The partition maintenance operations DROP PARTITION and TRUNCATE PARTITION that supports the updating of global indexes are optimized by making the index maintenance for metadata only. This functionality enables maintenance of a list of data object numbers in metadata, where index entries corresponding to the drop and truncated objects that are invalid are ignored.

Maintenance operations on indexes can be performed with the automatic scheduler job SYS.PMO_DEFERRED_GIDX_MAINT_JOB to clean up all global indexes. This job is scheduled to run at 2:00 A.M. on a daily basis by default. You can run this job at any time using DBMS_SCHEDULER.RUN_JOB if you want to proactively clean up the indexes. You can also modify the job to run with a different schedule based on your specific requirements. However, Oracle recommends that you do not drop the job.
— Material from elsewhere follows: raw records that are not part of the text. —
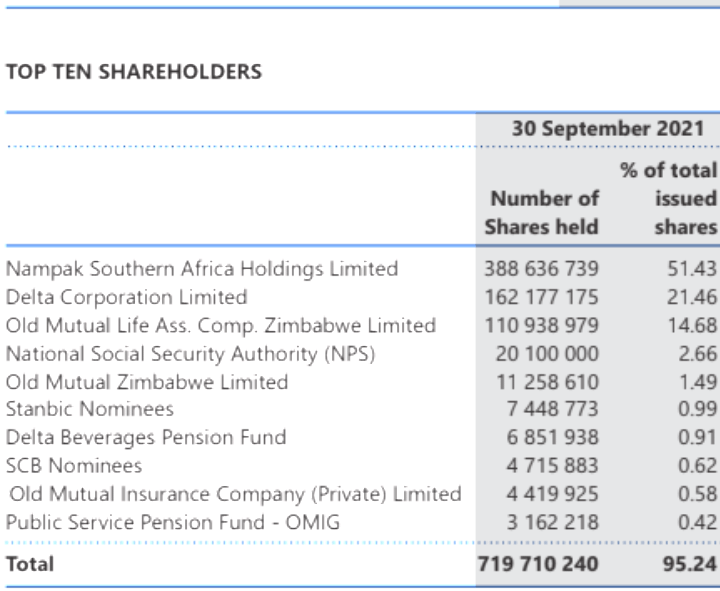Select the 162 177 175 shares value
This screenshot has width=720, height=591.
(x=541, y=297)
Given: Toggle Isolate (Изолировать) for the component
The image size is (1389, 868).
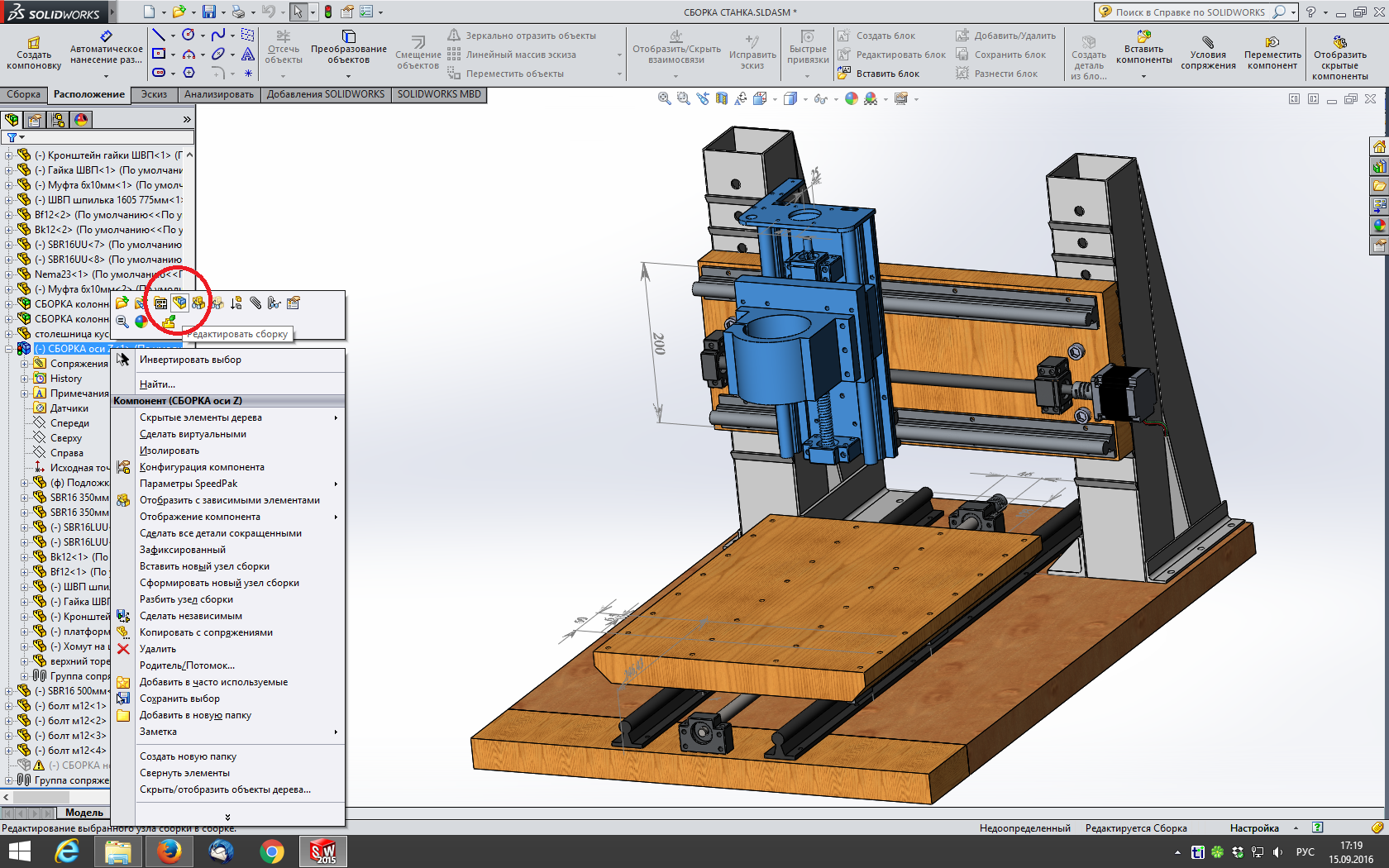Looking at the screenshot, I should click(169, 451).
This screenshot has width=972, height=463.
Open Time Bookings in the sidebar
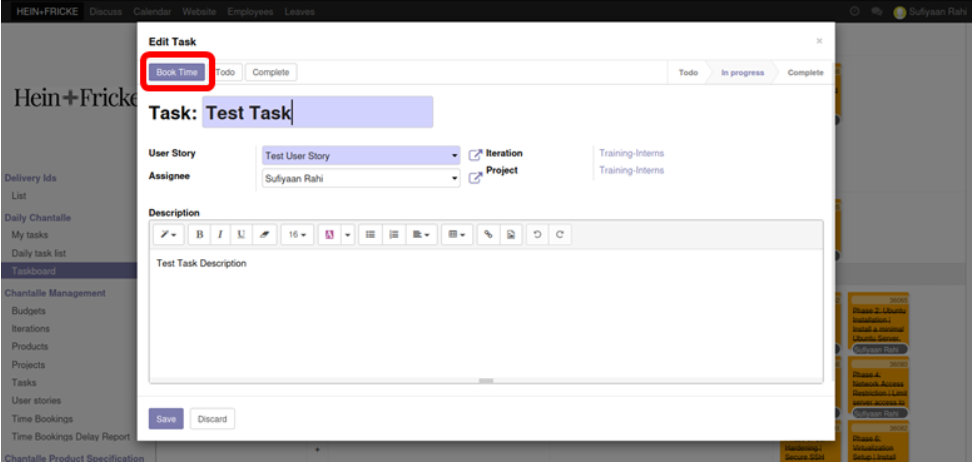coord(42,418)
The DBMS_PART package provides an interface for maintenance and management operations on partitioned objects. As a consequence of prior partition maintenance operations with asynchronous global index maintenance, global indexes can contain entries pointing to data segments that no longer exist. These stale index rows will not cause any correctness issues or corruptions during any operation on the table or index, whether these are queries, DMLs, DDLs or analyze.

The DBMS_PART.CLEANUP_GIDX procedure will identify and clean up these global indexes to ensure efficiency in terms of storage and performance.
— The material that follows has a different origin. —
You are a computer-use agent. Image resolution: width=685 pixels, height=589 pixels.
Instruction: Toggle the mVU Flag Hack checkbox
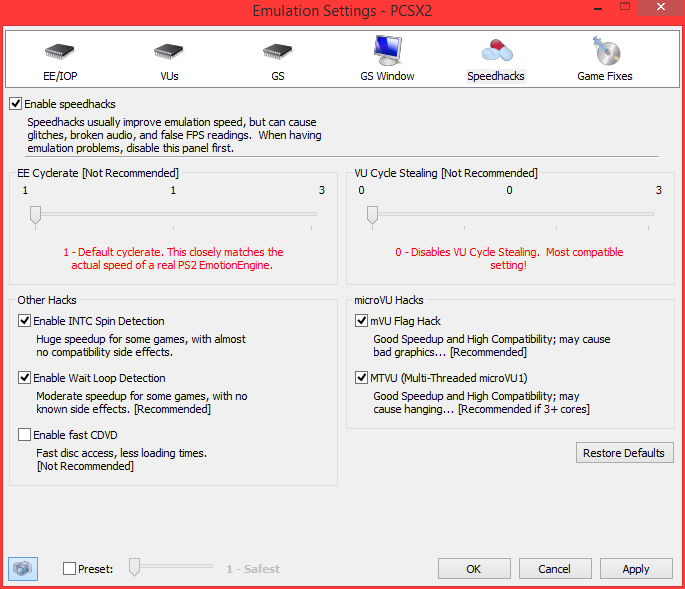tap(362, 321)
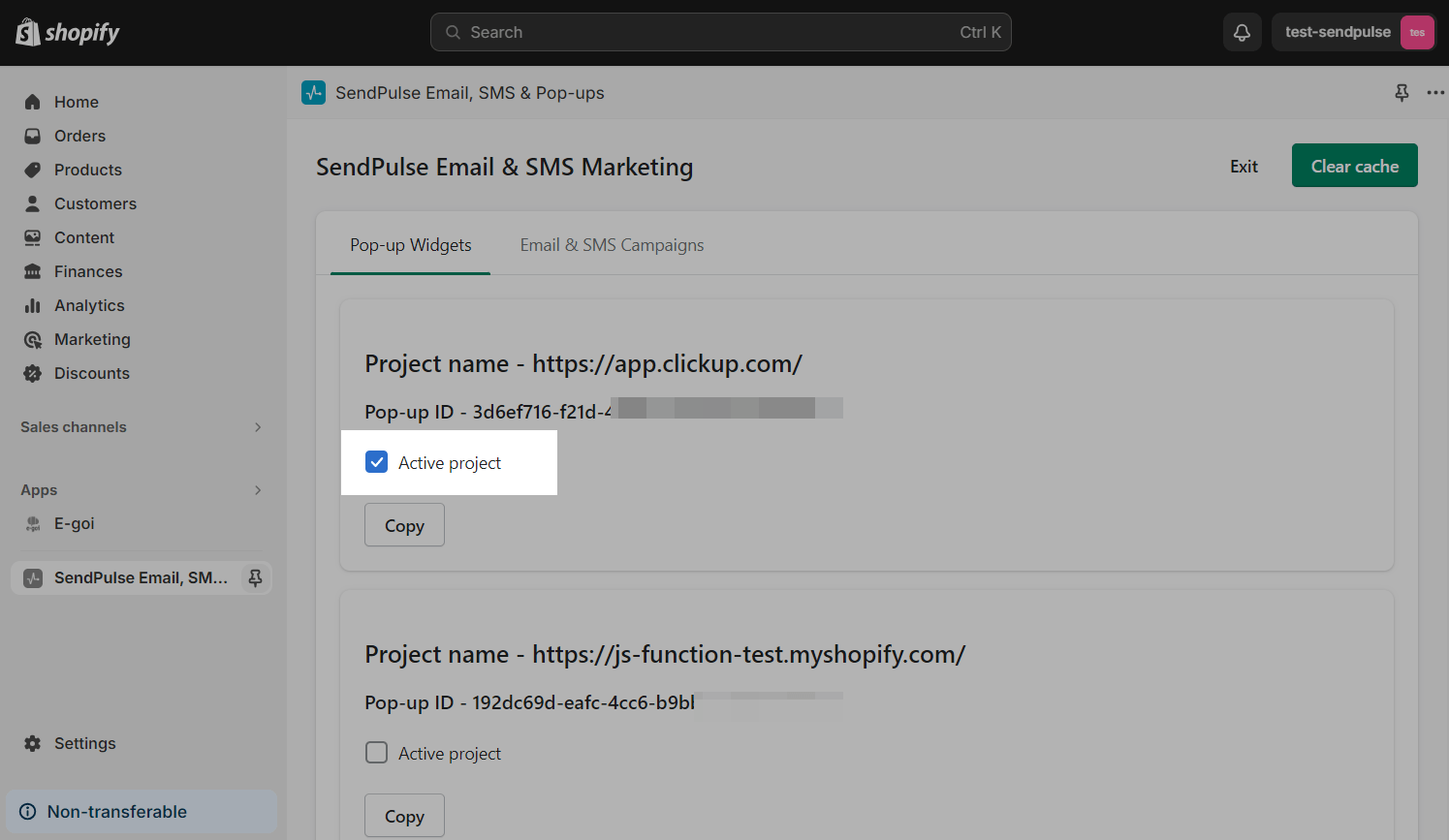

Partial Global Index Optimization

The column ORPHANED_ENTRIES is added to the dictionary views USER_INDEXES and USER_IND_PARTITIONS. This column specifies whether or not a global index
(partition) contains stale entries due to deferred index maintenance during DROP/TRUNCATE PARTITION, or MODIFY PARTITION operations.

The column can have one of three values:

  • YES: The index (partition) contains orphaned entries
  • NO: The index (partition) does not contain any orphaned entries
  • N/A: The property is not applicable – this is the case for local indexes, or indexes on non-partitioned tables.

You can also force a cleanup of an index needing maintenance using one of the following options:
1. DBMS_PART.CLEANUP_GIDX: This PL/SQL package procedure gathers the list of global indexes in the system that may require cleanup and runs the operations
necessary to restore the indexes to a clean state.

exec DBMS_PART.CLEANUP_GIDX('SCOTT','ORDERS_GIDX_ORDERTOTAL');

2. ALTER INDEX REBUILD [PARTITION]: This SQL statement rebuilds the entire index or index partition as was done prior to Oracle Database 12.1 releases; the resulting index (partition) does not contain any stale entries.

ALTER INDEX ORDERS_GIDX_ORDERTOTAL REBUILD;

3. ALTER INDEX COALESCE [PARTITION] CLEANUP: This SQL statement cleans up any orphaned entries in index blocks.